L'Apocalypse : l'espérance de la victoire finale
Dernier livre de la Bible, l'Apocalypse est une lettre d'espérance écrite par Jean, exilé sur l'île de Patmos, à sept églises persécutées. Le mot grec apokalupsis signifie « dévoilement » : derrière le chaos apparent de l'histoire, le livre dévoile un trône occupé et un Agneau vainqueur. Son message tient en une ligne : Jésus a vaincu, tenez bon.
Après les lettres aux sept églises (chapitres 2 et 3), les visions s'enchaînent — sceaux, trompettes, coupes — jusqu'au dénouement : la chute de Babylone, le retour du Christ, et la nouvelle création où « Dieu essuiera toute larme de leurs yeux » (Apocalypse 21.4). Le livre se ferme sur un appel : « Viens, Seigneur Jésus ! »
Questions fréquentes sur Apocalypse
Faut-il avoir peur de l'Apocalypse ?
Non — c'est même l'inverse : le livre s'ouvre sur une promesse de bonheur pour celui qui le lit (1.3) et s'achève sur un monde sans larmes, sans deuil et sans mort (21.4). Il a été écrit pour encourager des chrétiens persécutés, pas pour effrayer.
Qui a écrit l'Apocalypse ?
Jean, exilé « à cause de la parole de Dieu » sur l'île de Patmos (1.9), vers la fin du premier siècle. La tradition l'identifie à l'apôtre Jean, auteur du quatrième évangile.

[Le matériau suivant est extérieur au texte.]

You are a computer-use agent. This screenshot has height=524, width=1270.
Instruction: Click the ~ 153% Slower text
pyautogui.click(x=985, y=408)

Comment lire l'Apocalypse ?
En commençant par ce qui est clair : les lettres aux églises (chapitres 2-3), la vision du trône (4-5) et la fin (21-22). Ses images empruntent massivement à l'Ancien Testament ; l'essentiel n'est pas de décoder un calendrier mais d'entendre l'appel central — la fidélité à l'Agneau vainqueur.